‘Pioneers of the Downtown Scene’
‘Pioneers of the Downtown Scene’ throws up the question of whether street art can be shown in a gallery, writes Crystal Bennes
Pioneers of the Downtown Scene, Barbican Art Gallery, £8 online/£10 on the door, until 22 May 2011
The challenge of the Barbican’s ‘Pioneers of the Downtown Scene’ show, starring Laurie Anderson, Trisha Brown and Gordon Matta-Clark, was always going to be about how to bring work rooted in the urban environment into the gallery. The problem is that most of this work, especially Matta-Clark’s, whose building ‘cuts’ influenced a generation of architects, doesn’t belong in a gallery.
Many have made comparisons – curator Lydia Yee included – between 1970s New York and the underground art scene in London; both shared the desire to ignore commercial interests and occupied less-desirable parts of the city in a land grab for cheap studio space. But disappointingly, there’s nothing in the show that links these movements together.
Not that the entire exhibition is a write-off: Tom Foulshom’s reinterpretation of Laurie Anderson’s Electric Chair is hilarious and exhilarating; Clock Shower, a video of Matta-Clark on the top of the Clocktower in New York shaving and brushing his teeth is a perfect symbiosis of slapstick comedy and urban provocation.

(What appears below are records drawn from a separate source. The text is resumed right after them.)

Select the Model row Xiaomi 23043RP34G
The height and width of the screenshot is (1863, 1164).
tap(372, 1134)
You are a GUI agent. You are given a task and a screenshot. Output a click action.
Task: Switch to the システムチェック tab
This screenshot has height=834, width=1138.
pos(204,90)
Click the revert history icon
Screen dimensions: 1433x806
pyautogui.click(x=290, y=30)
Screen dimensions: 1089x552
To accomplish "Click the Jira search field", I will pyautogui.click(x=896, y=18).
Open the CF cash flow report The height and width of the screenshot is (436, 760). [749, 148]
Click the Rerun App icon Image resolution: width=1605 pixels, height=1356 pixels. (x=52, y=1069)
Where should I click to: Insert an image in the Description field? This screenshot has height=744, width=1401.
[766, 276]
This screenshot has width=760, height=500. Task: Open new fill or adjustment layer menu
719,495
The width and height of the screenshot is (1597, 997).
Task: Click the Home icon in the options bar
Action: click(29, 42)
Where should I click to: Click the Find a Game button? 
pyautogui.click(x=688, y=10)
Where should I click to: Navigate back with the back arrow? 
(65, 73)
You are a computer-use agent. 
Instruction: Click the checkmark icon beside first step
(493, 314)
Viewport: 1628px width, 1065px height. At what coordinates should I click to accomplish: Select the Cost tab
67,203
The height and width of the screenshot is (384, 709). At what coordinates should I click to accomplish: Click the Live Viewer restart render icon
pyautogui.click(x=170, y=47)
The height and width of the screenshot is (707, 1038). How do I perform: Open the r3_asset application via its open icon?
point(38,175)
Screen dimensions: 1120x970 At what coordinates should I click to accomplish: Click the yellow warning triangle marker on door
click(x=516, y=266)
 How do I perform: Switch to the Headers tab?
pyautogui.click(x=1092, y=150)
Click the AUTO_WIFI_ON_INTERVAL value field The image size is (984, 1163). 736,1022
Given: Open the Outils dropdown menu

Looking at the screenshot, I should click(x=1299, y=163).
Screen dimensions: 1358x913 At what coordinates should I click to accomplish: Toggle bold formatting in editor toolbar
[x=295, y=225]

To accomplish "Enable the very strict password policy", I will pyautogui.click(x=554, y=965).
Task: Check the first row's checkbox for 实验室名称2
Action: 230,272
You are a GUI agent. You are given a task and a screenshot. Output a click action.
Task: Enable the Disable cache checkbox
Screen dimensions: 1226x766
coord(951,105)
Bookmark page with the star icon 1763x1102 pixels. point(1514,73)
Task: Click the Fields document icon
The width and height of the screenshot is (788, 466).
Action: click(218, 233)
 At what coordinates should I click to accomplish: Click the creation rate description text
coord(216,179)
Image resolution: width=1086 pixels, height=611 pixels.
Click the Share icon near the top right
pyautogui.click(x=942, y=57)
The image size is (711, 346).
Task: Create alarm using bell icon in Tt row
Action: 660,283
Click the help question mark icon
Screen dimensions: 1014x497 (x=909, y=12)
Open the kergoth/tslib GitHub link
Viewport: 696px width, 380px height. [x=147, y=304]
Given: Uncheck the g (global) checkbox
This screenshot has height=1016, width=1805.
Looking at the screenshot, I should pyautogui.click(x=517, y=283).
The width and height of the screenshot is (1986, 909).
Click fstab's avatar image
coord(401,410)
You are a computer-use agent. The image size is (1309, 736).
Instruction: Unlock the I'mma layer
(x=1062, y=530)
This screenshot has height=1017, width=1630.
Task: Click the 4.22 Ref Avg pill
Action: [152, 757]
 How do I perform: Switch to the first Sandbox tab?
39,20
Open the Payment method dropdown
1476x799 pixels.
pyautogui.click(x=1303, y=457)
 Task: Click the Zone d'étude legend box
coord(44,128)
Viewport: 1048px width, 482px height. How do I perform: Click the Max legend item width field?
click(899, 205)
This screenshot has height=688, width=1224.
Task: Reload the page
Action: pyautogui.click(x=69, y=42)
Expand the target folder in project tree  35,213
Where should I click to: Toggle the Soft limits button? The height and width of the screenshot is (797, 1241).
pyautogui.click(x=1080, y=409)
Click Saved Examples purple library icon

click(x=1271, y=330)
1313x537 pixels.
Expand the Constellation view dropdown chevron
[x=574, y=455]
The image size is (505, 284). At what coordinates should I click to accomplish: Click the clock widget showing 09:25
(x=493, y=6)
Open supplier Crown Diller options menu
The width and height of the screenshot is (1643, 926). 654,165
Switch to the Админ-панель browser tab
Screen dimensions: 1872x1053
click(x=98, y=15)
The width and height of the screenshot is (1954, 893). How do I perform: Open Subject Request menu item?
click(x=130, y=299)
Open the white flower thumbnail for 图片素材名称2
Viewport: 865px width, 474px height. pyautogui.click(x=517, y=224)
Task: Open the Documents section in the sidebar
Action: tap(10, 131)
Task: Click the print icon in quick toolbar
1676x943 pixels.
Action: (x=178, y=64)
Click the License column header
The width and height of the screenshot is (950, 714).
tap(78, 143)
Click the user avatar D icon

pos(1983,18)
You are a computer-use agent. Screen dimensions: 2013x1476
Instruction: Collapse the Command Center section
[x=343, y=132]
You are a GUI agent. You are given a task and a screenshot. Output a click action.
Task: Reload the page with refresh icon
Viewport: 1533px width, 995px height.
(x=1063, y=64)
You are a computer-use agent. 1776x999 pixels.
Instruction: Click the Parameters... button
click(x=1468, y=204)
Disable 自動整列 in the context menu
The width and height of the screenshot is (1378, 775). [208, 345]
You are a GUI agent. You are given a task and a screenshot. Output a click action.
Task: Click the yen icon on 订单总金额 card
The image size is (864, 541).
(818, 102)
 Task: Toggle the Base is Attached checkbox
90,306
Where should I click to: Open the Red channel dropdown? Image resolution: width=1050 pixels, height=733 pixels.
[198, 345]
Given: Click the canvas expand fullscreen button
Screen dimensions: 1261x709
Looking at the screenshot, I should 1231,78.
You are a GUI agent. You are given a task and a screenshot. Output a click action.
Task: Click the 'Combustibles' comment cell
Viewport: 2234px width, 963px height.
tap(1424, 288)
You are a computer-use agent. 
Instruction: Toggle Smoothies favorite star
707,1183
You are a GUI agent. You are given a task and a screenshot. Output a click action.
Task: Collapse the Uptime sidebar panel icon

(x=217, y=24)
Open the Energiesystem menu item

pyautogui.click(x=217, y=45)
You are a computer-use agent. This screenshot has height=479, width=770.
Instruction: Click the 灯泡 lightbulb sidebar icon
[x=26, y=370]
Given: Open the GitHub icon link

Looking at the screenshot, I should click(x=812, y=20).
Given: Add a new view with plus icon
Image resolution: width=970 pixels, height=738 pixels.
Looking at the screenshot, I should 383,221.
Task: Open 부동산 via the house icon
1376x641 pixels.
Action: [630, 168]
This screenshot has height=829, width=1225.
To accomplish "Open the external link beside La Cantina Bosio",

The only piece of Matta-Clark’s that’s to scale in the show is Open House, an industrial waste container that the artist installed on Greene Street in 1972. He fitted the container with a maze of salvaged doors and an open roof and left it on the street, open to all. Matta-Clark made a film documenting the installation; one section shows a group of artists splashing through the rain performing an impromptu umbrella dance in and around the structure. Again, the problem is that this piece belongs on the street, not in a gallery: here it loses its spontaneity, authenticity and power.